Your reply should reproduce each line below exactly and carry none of the pictures.

Dataset entries:
<<<<

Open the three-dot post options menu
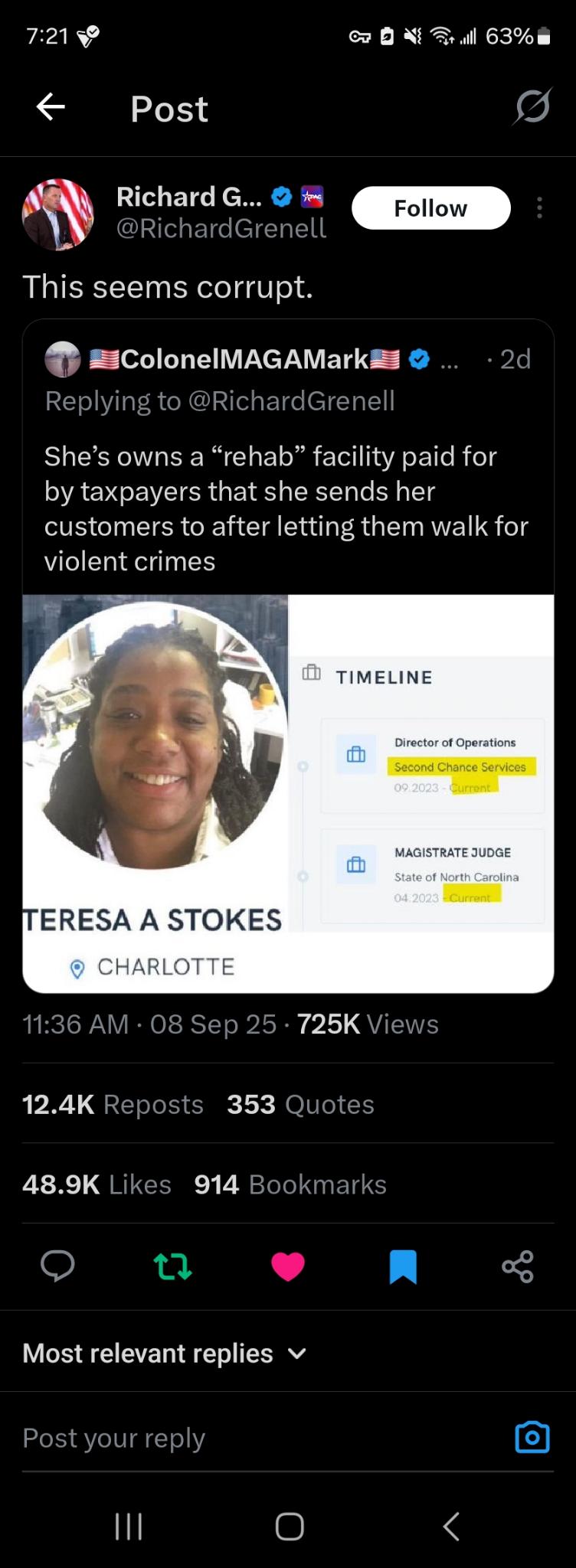This screenshot has width=576, height=1568. [540, 207]
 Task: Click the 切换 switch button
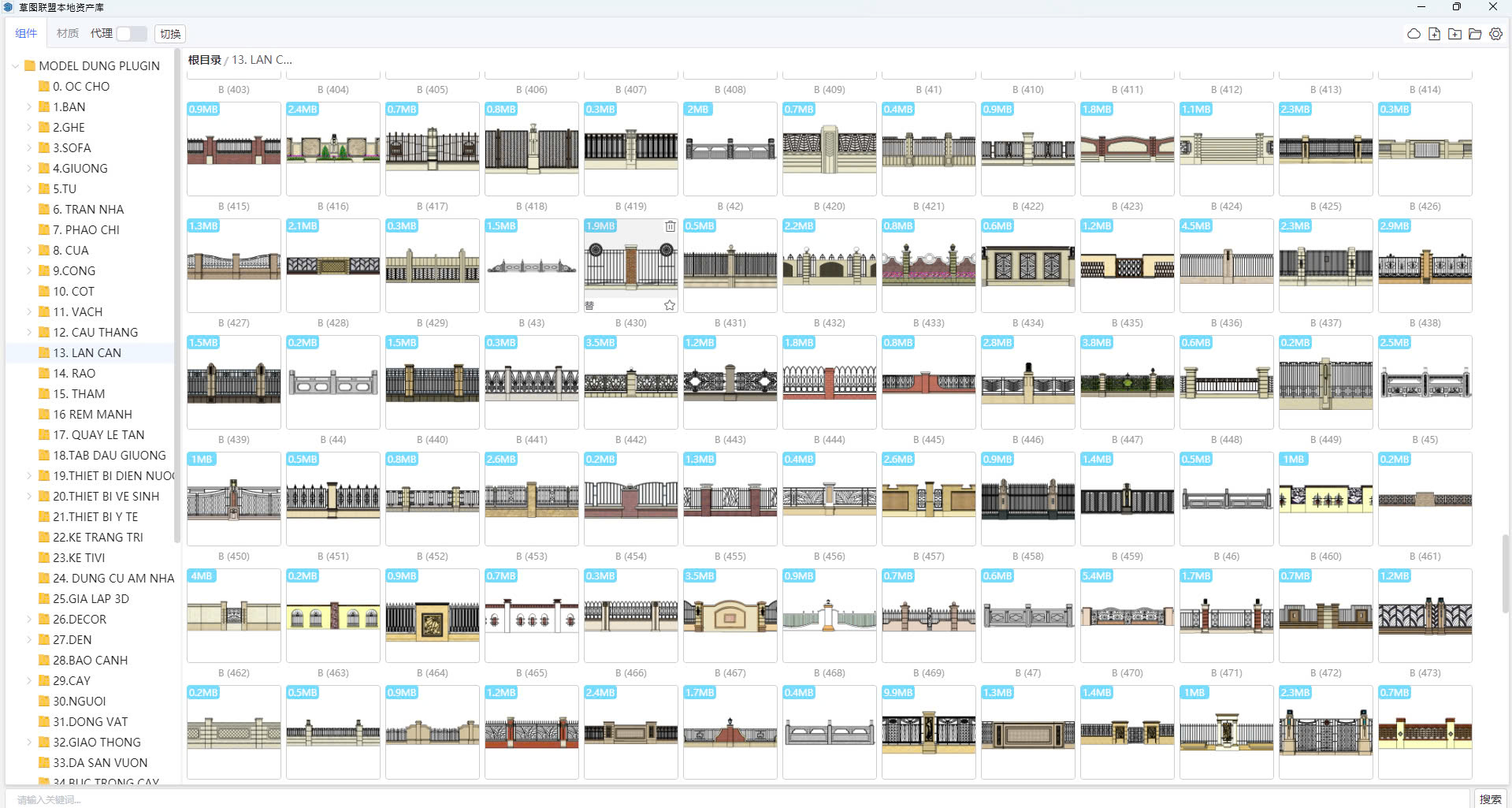coord(170,34)
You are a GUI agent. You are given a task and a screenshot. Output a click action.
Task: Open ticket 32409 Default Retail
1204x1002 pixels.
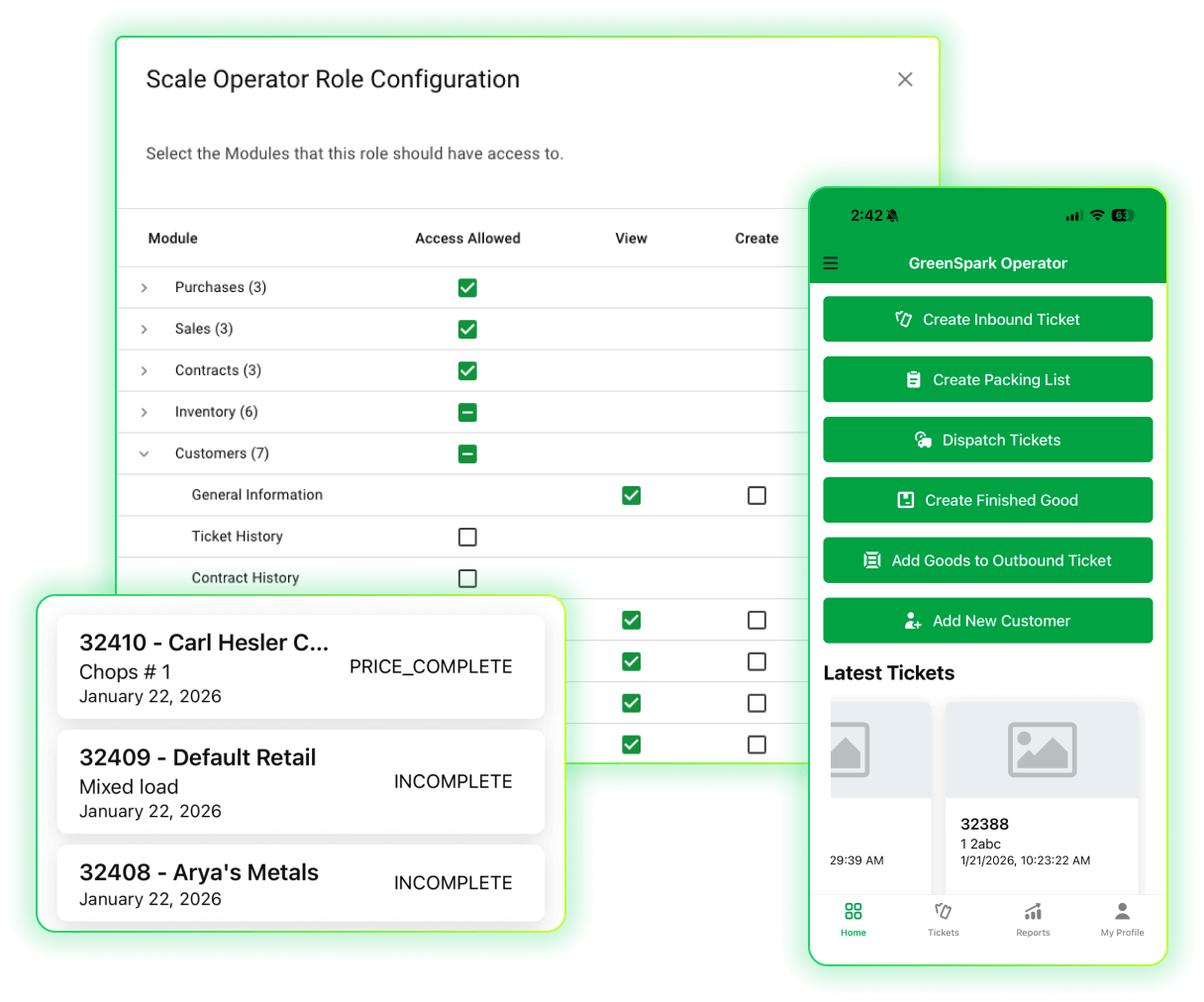tap(301, 782)
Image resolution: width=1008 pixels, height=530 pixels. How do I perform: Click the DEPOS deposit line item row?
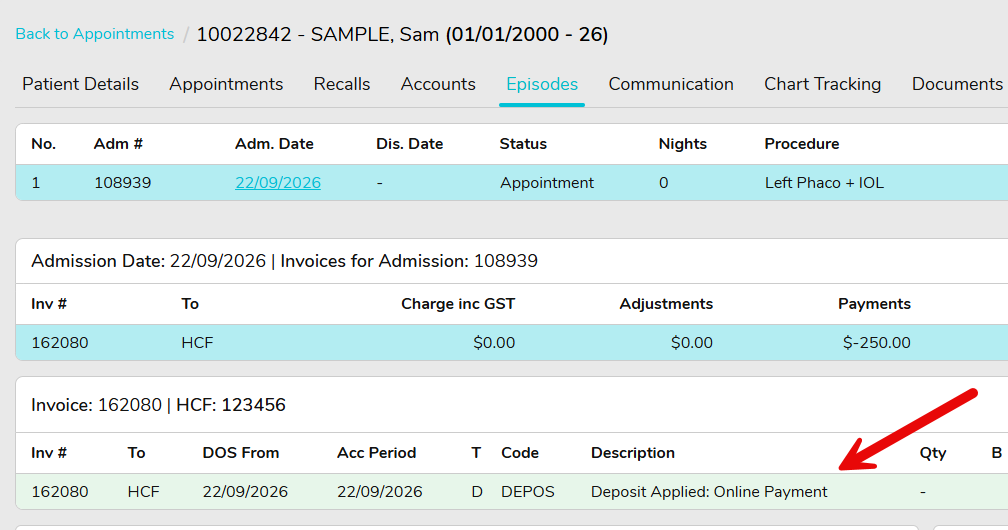(x=512, y=491)
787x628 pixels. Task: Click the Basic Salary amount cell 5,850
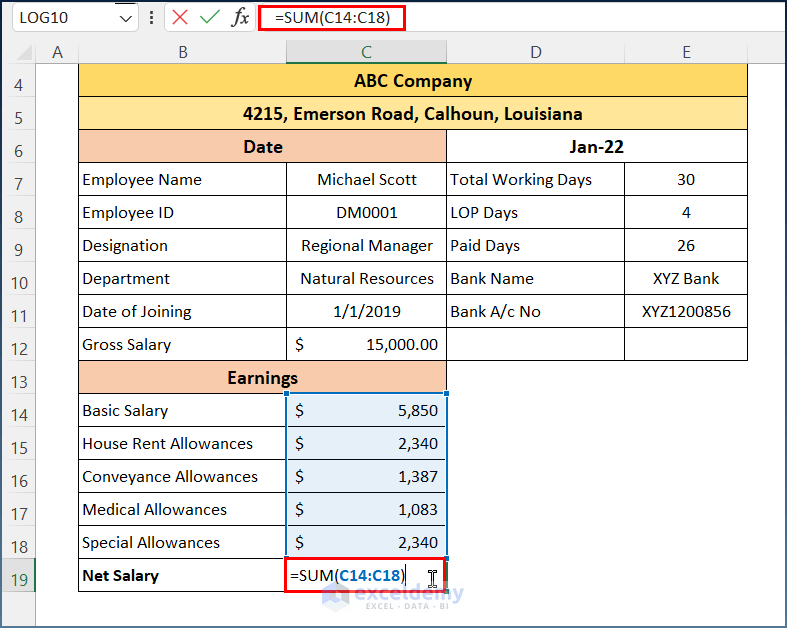coord(366,411)
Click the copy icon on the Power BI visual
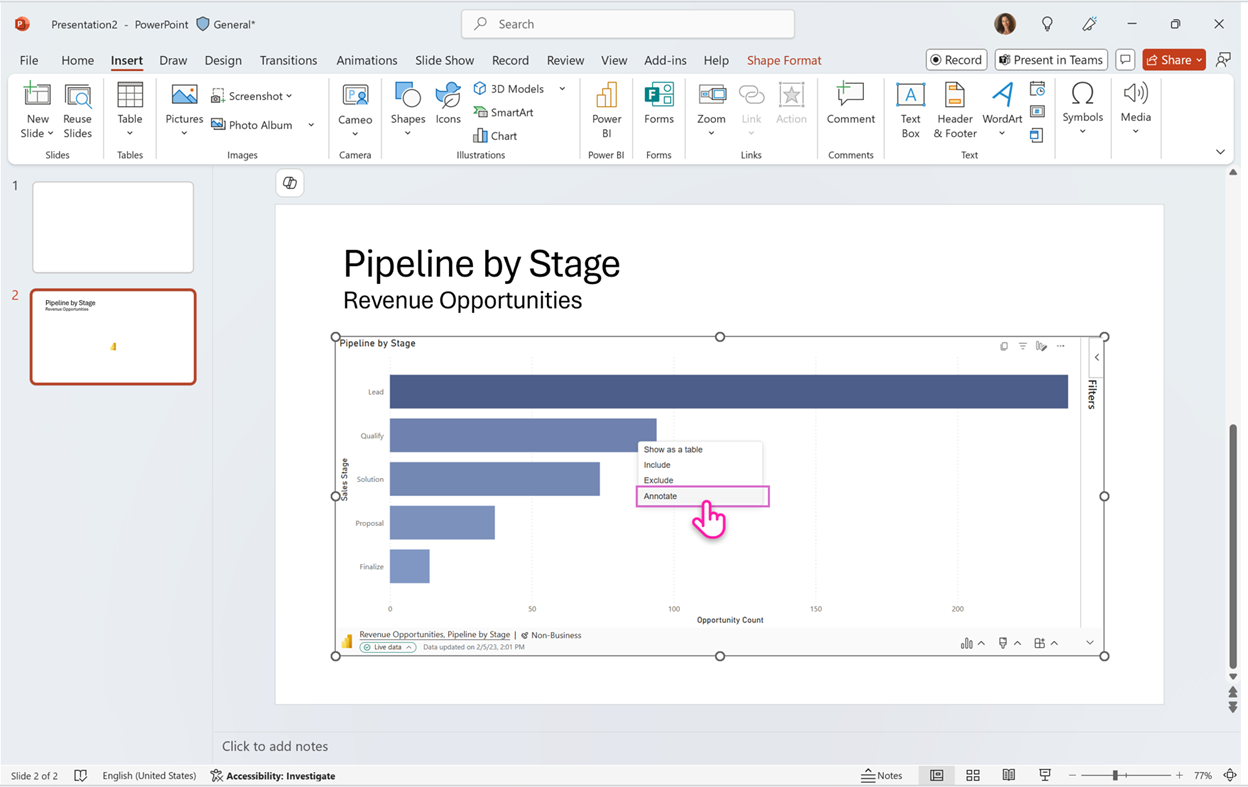Screen dimensions: 1248x787 coord(1004,346)
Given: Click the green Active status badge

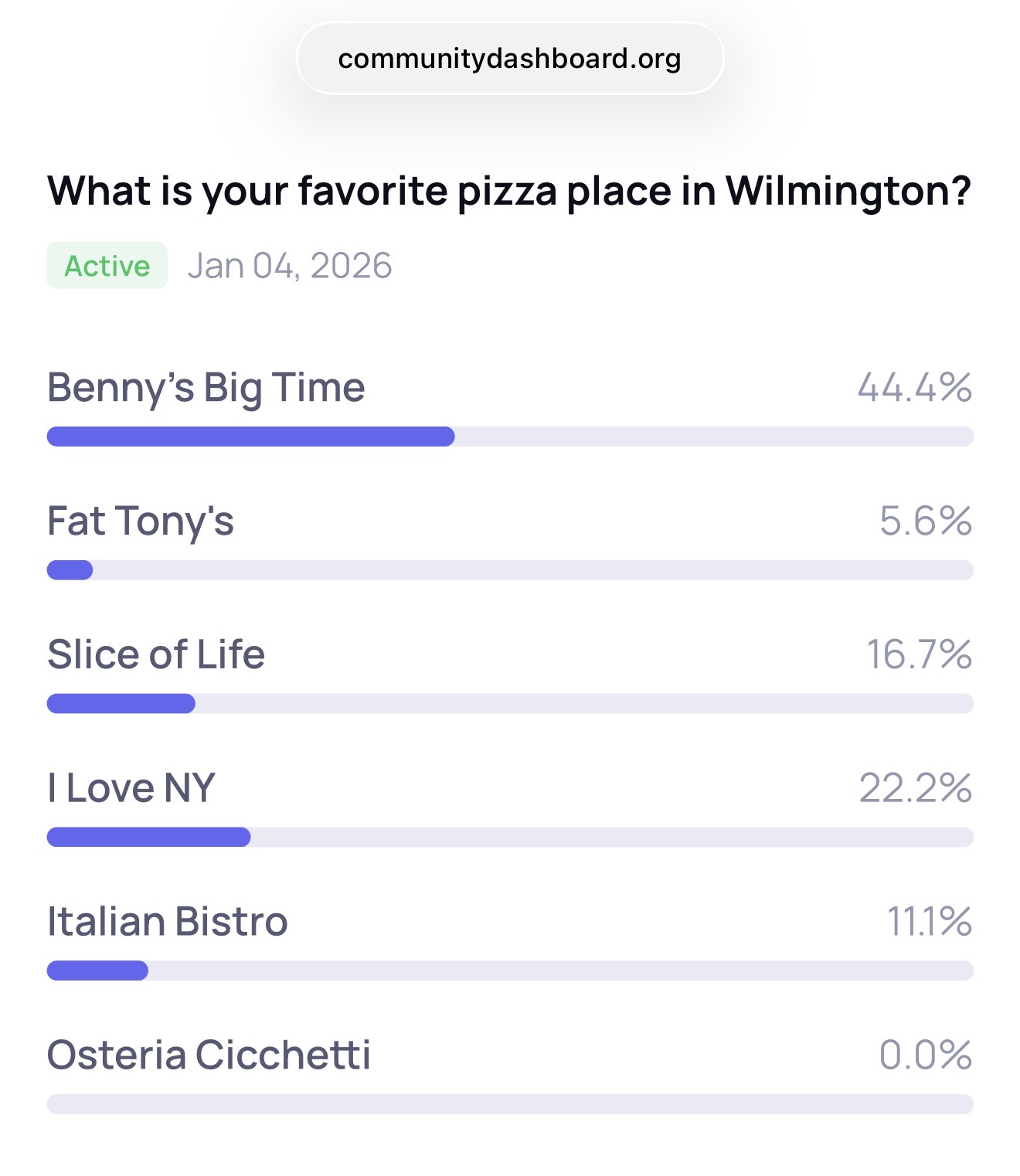Looking at the screenshot, I should click(107, 266).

>>>>

(Solution)
Open the three-dot post options menu
This screenshot has width=576, height=1568. [540, 207]
 Task: Click the 切换 switch button
coord(170,34)
You are a GUI agent. You are given a task and a screenshot. Output a click action.
Task: Open ticket 32409 Default Retail
1204x1002 pixels.
tap(301, 782)
Image resolution: width=1008 pixels, height=530 pixels. How do I perform: Click the DEPOS deposit line item row?
(x=512, y=491)
787x628 pixels. Task: Click the Basic Salary amount cell 5,850
coord(366,411)
Click the copy icon on the Power BI visual
Screen dimensions: 1248x787 coord(1004,346)
Given: Click the green Active status badge

Looking at the screenshot, I should click(107, 266).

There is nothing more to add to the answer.